**ASSIGNED TASK**
Print every line of the listing exactly, please.

--------------------------------

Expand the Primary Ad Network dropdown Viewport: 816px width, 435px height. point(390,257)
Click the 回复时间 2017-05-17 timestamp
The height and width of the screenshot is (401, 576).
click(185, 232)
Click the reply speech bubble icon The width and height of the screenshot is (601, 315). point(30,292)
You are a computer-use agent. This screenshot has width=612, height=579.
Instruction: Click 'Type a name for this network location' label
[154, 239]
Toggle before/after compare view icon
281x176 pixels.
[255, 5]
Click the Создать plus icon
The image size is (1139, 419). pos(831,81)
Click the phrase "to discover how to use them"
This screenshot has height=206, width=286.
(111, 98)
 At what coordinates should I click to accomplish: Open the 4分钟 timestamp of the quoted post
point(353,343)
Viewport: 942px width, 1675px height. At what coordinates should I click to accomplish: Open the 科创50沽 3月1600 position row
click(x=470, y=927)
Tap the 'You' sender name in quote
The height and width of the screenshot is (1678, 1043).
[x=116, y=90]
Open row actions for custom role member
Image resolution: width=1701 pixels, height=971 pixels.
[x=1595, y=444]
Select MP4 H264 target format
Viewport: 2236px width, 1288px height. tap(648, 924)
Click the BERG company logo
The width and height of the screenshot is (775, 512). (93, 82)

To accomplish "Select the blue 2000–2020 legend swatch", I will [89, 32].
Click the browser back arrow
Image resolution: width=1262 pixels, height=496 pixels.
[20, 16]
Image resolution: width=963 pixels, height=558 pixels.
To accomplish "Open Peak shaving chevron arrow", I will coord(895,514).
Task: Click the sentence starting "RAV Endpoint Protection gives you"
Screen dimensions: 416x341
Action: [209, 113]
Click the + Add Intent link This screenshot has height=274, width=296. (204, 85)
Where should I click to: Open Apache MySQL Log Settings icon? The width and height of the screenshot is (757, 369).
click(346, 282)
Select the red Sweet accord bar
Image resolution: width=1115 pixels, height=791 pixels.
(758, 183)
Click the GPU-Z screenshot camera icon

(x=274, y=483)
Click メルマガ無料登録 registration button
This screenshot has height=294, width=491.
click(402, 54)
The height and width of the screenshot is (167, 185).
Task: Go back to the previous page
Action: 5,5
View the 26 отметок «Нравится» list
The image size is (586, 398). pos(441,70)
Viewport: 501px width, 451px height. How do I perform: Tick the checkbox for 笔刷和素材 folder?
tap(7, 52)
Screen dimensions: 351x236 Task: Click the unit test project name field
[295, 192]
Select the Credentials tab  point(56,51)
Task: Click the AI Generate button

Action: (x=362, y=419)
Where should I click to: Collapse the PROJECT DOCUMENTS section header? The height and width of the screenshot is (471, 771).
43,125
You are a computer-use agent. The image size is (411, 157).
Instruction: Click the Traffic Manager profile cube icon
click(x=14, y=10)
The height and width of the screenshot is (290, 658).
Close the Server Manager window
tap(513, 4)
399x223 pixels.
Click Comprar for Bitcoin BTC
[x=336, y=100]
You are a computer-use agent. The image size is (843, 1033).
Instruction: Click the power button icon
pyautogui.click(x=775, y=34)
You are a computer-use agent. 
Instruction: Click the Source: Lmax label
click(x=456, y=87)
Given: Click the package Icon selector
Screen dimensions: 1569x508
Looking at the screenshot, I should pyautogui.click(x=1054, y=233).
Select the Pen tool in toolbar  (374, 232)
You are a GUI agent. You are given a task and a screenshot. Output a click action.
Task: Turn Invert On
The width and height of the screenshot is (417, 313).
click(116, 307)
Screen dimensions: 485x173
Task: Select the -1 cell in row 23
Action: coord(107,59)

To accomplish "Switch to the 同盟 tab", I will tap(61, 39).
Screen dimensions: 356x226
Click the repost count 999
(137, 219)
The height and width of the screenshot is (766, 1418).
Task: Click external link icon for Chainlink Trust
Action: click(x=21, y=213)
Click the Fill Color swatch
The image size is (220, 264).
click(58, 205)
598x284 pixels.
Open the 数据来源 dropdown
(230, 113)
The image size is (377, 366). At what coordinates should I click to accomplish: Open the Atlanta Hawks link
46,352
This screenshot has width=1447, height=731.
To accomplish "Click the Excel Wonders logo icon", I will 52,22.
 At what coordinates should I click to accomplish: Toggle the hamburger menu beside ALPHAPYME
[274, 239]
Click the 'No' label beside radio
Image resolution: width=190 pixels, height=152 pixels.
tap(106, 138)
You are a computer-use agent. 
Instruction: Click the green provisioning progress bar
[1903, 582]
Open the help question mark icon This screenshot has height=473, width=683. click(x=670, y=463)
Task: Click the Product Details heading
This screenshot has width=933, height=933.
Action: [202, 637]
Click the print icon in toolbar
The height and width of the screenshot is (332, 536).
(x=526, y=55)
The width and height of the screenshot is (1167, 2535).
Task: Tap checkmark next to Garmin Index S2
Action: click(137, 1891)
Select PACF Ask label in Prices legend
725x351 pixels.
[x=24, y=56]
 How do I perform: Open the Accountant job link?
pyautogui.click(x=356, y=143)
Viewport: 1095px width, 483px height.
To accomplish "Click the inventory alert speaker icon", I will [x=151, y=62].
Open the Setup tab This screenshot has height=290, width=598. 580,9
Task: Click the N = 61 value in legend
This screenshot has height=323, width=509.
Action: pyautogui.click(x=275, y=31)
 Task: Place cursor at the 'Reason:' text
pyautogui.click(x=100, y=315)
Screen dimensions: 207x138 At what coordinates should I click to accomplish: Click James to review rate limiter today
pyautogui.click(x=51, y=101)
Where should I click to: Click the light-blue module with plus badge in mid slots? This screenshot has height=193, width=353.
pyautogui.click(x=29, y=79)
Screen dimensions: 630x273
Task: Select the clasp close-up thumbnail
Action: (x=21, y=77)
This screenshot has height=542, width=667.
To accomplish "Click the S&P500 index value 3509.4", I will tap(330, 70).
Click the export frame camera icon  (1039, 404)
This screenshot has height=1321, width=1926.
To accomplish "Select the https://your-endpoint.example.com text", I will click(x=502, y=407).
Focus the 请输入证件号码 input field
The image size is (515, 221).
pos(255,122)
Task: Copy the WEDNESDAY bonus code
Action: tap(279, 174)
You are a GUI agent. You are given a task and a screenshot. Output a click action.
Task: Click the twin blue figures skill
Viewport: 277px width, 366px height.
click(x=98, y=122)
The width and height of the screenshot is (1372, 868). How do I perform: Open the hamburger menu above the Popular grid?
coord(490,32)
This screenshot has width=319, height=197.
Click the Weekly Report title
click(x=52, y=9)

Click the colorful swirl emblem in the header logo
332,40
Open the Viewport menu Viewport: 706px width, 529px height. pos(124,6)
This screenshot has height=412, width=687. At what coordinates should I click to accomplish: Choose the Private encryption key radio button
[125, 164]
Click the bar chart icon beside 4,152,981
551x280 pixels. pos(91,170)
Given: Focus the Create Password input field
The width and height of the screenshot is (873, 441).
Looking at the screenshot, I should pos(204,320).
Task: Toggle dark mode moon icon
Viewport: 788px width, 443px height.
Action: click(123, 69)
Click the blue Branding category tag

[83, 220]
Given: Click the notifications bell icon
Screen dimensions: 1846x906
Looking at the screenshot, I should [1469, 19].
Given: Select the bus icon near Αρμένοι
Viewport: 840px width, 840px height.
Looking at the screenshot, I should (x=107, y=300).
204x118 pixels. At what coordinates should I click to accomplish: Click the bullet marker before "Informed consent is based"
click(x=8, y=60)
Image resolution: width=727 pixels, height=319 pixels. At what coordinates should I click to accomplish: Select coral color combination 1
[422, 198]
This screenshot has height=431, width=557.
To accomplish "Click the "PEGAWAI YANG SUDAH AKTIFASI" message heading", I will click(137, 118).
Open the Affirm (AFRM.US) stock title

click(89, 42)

--------------------------------

**RESPONSE TO THIS EXERCISE**
Expand the Primary Ad Network dropdown Viewport: 816px width, 435px height. point(390,257)
Click the 回复时间 2017-05-17 timestamp
The height and width of the screenshot is (401, 576).
click(185, 232)
Click the reply speech bubble icon The width and height of the screenshot is (601, 315). point(30,292)
You are a computer-use agent. This screenshot has width=612, height=579.
Instruction: Click 'Type a name for this network location' label
[154, 239]
Toggle before/after compare view icon
281x176 pixels.
[255, 5]
Click the Создать plus icon
The image size is (1139, 419). pos(831,81)
Click the phrase "to discover how to use them"
This screenshot has height=206, width=286.
(111, 98)
 At what coordinates should I click to accomplish: Open the 4分钟 timestamp of the quoted post
point(353,343)
Viewport: 942px width, 1675px height. At what coordinates should I click to accomplish: Open the 科创50沽 3月1600 position row
click(x=470, y=927)
Tap the 'You' sender name in quote
The height and width of the screenshot is (1678, 1043).
[x=116, y=90]
Open row actions for custom role member
Image resolution: width=1701 pixels, height=971 pixels.
[x=1595, y=444]
Select MP4 H264 target format
Viewport: 2236px width, 1288px height. tap(648, 924)
Click the BERG company logo
The width and height of the screenshot is (775, 512). (93, 82)

To accomplish "Select the blue 2000–2020 legend swatch", I will [89, 32].
Click the browser back arrow
Image resolution: width=1262 pixels, height=496 pixels.
[20, 16]
Image resolution: width=963 pixels, height=558 pixels.
To accomplish "Open Peak shaving chevron arrow", I will coord(895,514).
Task: Click the sentence starting "RAV Endpoint Protection gives you"
Screen dimensions: 416x341
Action: [209, 113]
Click the + Add Intent link This screenshot has height=274, width=296. (204, 85)
Where should I click to: Open Apache MySQL Log Settings icon? The width and height of the screenshot is (757, 369).
click(346, 282)
Select the red Sweet accord bar
Image resolution: width=1115 pixels, height=791 pixels.
(758, 183)
Click the GPU-Z screenshot camera icon

(x=274, y=483)
Click メルマガ無料登録 registration button
This screenshot has height=294, width=491.
click(402, 54)
The height and width of the screenshot is (167, 185).
Task: Go back to the previous page
Action: 5,5
View the 26 отметок «Нравится» list
The image size is (586, 398). pos(441,70)
Viewport: 501px width, 451px height. How do I perform: Tick the checkbox for 笔刷和素材 folder?
tap(7, 52)
Screen dimensions: 351x236 Task: Click the unit test project name field
[295, 192]
Select the Credentials tab  point(56,51)
Task: Click the AI Generate button

Action: (x=362, y=419)
Where should I click to: Collapse the PROJECT DOCUMENTS section header? The height and width of the screenshot is (471, 771).
43,125
You are a computer-use agent. The image size is (411, 157).
Instruction: Click the Traffic Manager profile cube icon
click(x=14, y=10)
The height and width of the screenshot is (290, 658).
Close the Server Manager window
tap(513, 4)
399x223 pixels.
Click Comprar for Bitcoin BTC
[x=336, y=100]
You are a computer-use agent. The image size is (843, 1033).
Instruction: Click the power button icon
pyautogui.click(x=775, y=34)
You are a computer-use agent. 
Instruction: Click the Source: Lmax label
click(x=456, y=87)
Given: Click the package Icon selector
Screen dimensions: 1569x508
Looking at the screenshot, I should pyautogui.click(x=1054, y=233).
Select the Pen tool in toolbar  (374, 232)
You are a GUI agent. You are given a task and a screenshot. Output a click action.
Task: Turn Invert On
The width and height of the screenshot is (417, 313).
click(116, 307)
Screen dimensions: 485x173
Task: Select the -1 cell in row 23
Action: coord(107,59)

To accomplish "Switch to the 同盟 tab", I will tap(61, 39).
Screen dimensions: 356x226
Click the repost count 999
(137, 219)
The height and width of the screenshot is (766, 1418).
Task: Click external link icon for Chainlink Trust
Action: click(x=21, y=213)
Click the Fill Color swatch
The image size is (220, 264).
click(58, 205)
598x284 pixels.
Open the 数据来源 dropdown
(230, 113)
The image size is (377, 366). At what coordinates should I click to accomplish: Open the Atlanta Hawks link
46,352
This screenshot has width=1447, height=731.
To accomplish "Click the Excel Wonders logo icon", I will 52,22.
 At what coordinates should I click to accomplish: Toggle the hamburger menu beside ALPHAPYME
[274, 239]
Click the 'No' label beside radio
Image resolution: width=190 pixels, height=152 pixels.
tap(106, 138)
You are a computer-use agent. 
Instruction: Click the green provisioning progress bar
[1903, 582]
Open the help question mark icon This screenshot has height=473, width=683. click(x=670, y=463)
Task: Click the Product Details heading
This screenshot has width=933, height=933.
Action: [202, 637]
Click the print icon in toolbar
The height and width of the screenshot is (332, 536).
(x=526, y=55)
The width and height of the screenshot is (1167, 2535).
Task: Tap checkmark next to Garmin Index S2
Action: click(137, 1891)
Select PACF Ask label in Prices legend
725x351 pixels.
[x=24, y=56]
 How do I perform: Open the Accountant job link?
pyautogui.click(x=356, y=143)
Viewport: 1095px width, 483px height.
To accomplish "Click the inventory alert speaker icon", I will [x=151, y=62].
Open the Setup tab This screenshot has height=290, width=598. 580,9
Task: Click the N = 61 value in legend
This screenshot has height=323, width=509.
Action: pyautogui.click(x=275, y=31)
 Task: Place cursor at the 'Reason:' text
pyautogui.click(x=100, y=315)
Screen dimensions: 207x138 At what coordinates should I click to accomplish: Click James to review rate limiter today
pyautogui.click(x=51, y=101)
Where should I click to: Click the light-blue module with plus badge in mid slots? This screenshot has height=193, width=353.
pyautogui.click(x=29, y=79)
Screen dimensions: 630x273
Task: Select the clasp close-up thumbnail
Action: (x=21, y=77)
This screenshot has height=542, width=667.
To accomplish "Click the S&P500 index value 3509.4", I will tap(330, 70).
Click the export frame camera icon  (1039, 404)
This screenshot has height=1321, width=1926.
To accomplish "Select the https://your-endpoint.example.com text", I will click(x=502, y=407).
Focus the 请输入证件号码 input field
The image size is (515, 221).
pos(255,122)
Task: Copy the WEDNESDAY bonus code
Action: tap(279, 174)
You are a GUI agent. You are given a task and a screenshot. Output a click action.
Task: Click the twin blue figures skill
Viewport: 277px width, 366px height.
click(x=98, y=122)
The width and height of the screenshot is (1372, 868). How do I perform: Open the hamburger menu above the Popular grid?
coord(490,32)
This screenshot has width=319, height=197.
Click the Weekly Report title
click(x=52, y=9)

Click the colorful swirl emblem in the header logo
332,40
Open the Viewport menu Viewport: 706px width, 529px height. pos(124,6)
This screenshot has height=412, width=687. At what coordinates should I click to accomplish: Choose the Private encryption key radio button
[125, 164]
Click the bar chart icon beside 4,152,981
551x280 pixels. pos(91,170)
Given: Focus the Create Password input field
The width and height of the screenshot is (873, 441).
Looking at the screenshot, I should pos(204,320).
Task: Toggle dark mode moon icon
Viewport: 788px width, 443px height.
Action: click(123, 69)
Click the blue Branding category tag

[83, 220]
Given: Click the notifications bell icon
Screen dimensions: 1846x906
Looking at the screenshot, I should [1469, 19].
Given: Select the bus icon near Αρμένοι
Viewport: 840px width, 840px height.
Looking at the screenshot, I should (x=107, y=300).
204x118 pixels. At what coordinates should I click to accomplish: Click the bullet marker before "Informed consent is based"
click(x=8, y=60)
Image resolution: width=727 pixels, height=319 pixels. At what coordinates should I click to accomplish: Select coral color combination 1
[422, 198]
This screenshot has height=431, width=557.
To accomplish "Click the "PEGAWAI YANG SUDAH AKTIFASI" message heading", I will click(137, 118).
Open the Affirm (AFRM.US) stock title

click(89, 42)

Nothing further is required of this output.